CovOps
Location : Ether-Sphere Job/hobbies : Irrationality Exterminator Humor : Über Serious
| Subject: What Happens If Americans Stop Trusting Their Corrupt System? Fri Nov 16, 2018 6:36 pm | |
| It’s been quite a while now that the phrase “cold civil war” has been bandied about. And it’s useful, so far as it goes. Polarization has now become tribalism, and tribe is now so powerful a force it is beginning to eclipse national loyalty. The two nations, to borrow Benjamin Disraeli’s description of 19th-century Britain, stand facing each other, without blinking, faces flush, equally matched, on trigger alert for offense or another set battle. What we don’t quite know is if this tenuous, balanced equilibrium is sustainable indefinitely, the system careening from one party’s bitterly contested rule to gridlock and back again, until our tribal tensions are somehow exhausted.
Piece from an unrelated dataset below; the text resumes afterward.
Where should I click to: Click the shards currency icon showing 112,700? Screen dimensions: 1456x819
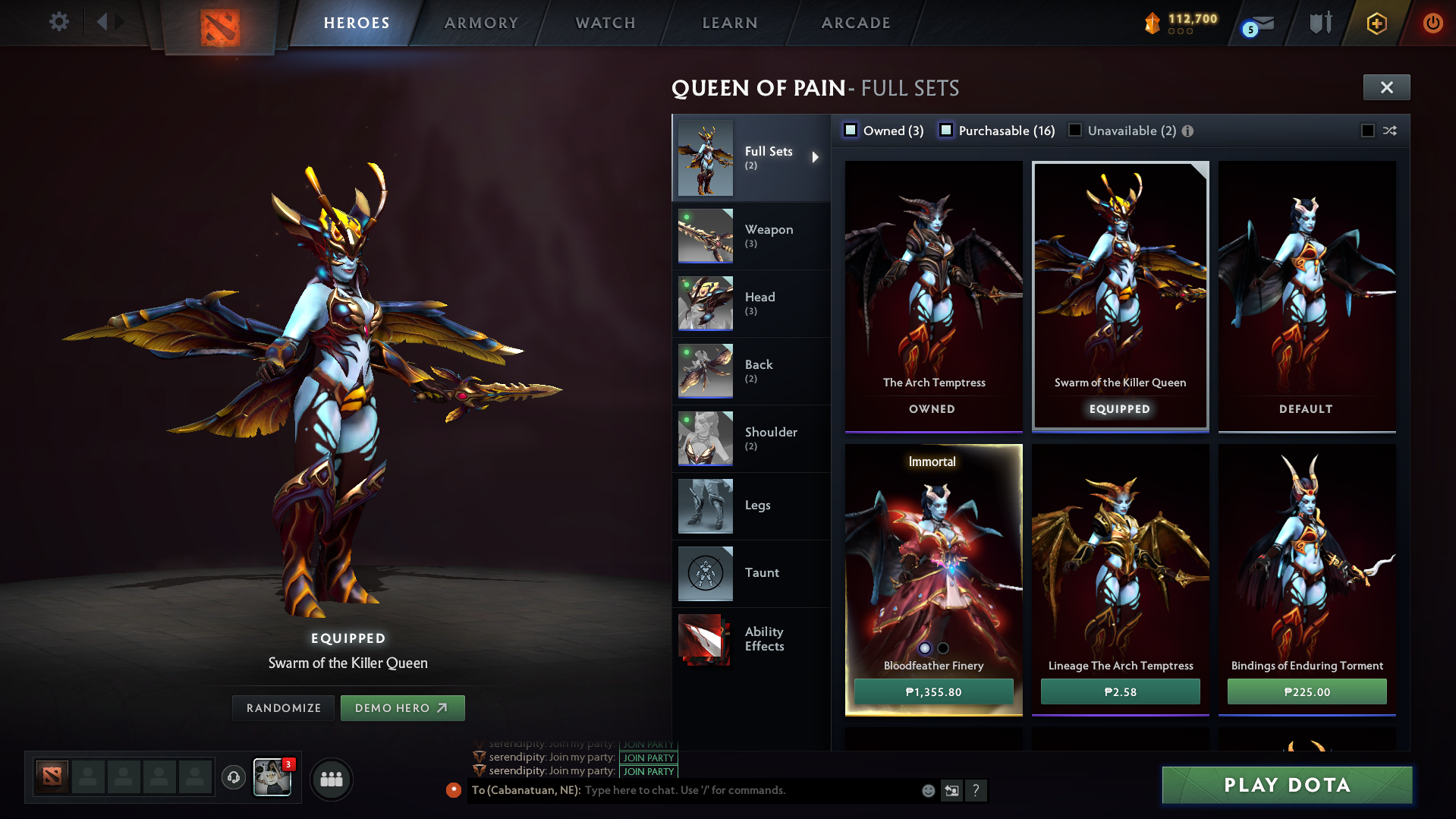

Or whether the cold civil war could at some point get a little warmer, or even, shall we say, hot.
What we don’t know, in other words, is when the legitimacy of the entire political system could come into doubt, across the ideological spectrum, in a way that might sanction undemocratic responses. By legitimacy, I don’t mean having deep differences in policy with a president or his party; I don’t mean contempt for, or even mere opposition, to the powers that be; I mean denial of the core validity of the key institutions and players in our system. It’s one thing, after all, to disagree profoundly with an administration’s policies; and another thing entirely to believe an administration, or a congressional majority, or a Supreme Court majority, is fundamentally unjust, and its decisions therefore nonbinding.